Element and text location data:
[Start]
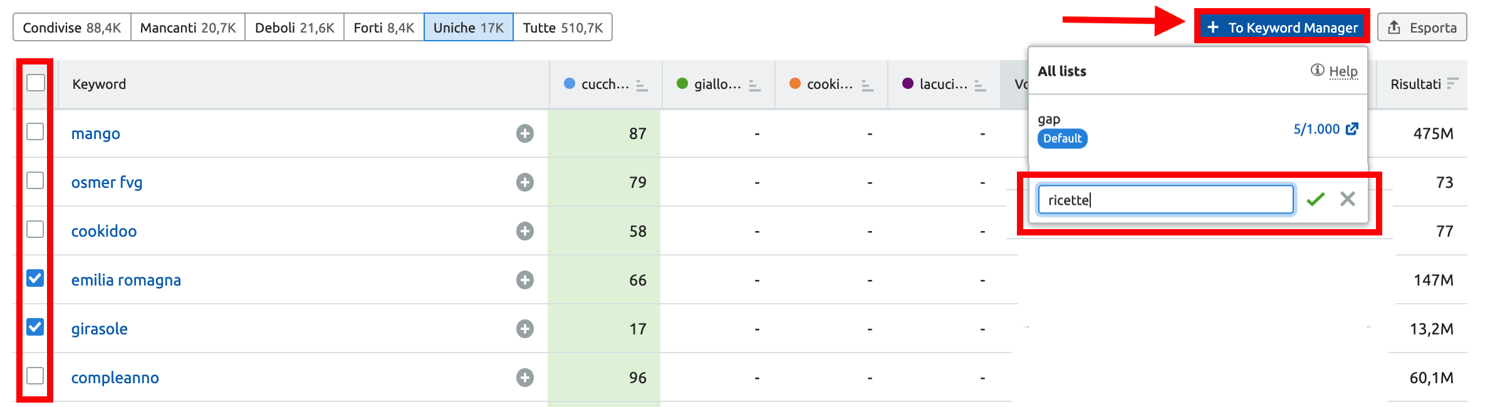1495x407 pixels.
Task: Click plus icon for cookidoo row
Action: [524, 231]
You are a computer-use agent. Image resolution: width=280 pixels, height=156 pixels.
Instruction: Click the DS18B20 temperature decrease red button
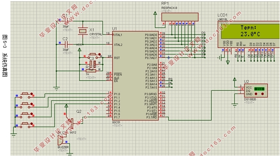(x=256, y=94)
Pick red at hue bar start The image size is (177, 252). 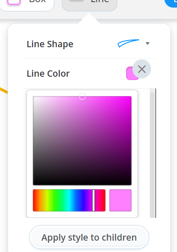(34, 200)
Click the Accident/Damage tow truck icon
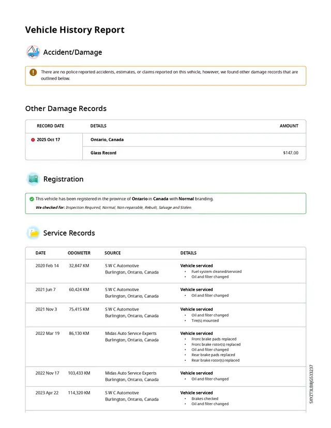 33,52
[End]
__WRITTEN INSTRUCTION__.
Locate every line of the material that contains the word "Click", matching case exactly, and copy each of those lines in full.

__ANSWER TO THE TASK__.
Task: Click plus icon for cookidoo row
Instruction: Click the DS18B20 temperature decrease red button
Click the Accident/Damage tow truck icon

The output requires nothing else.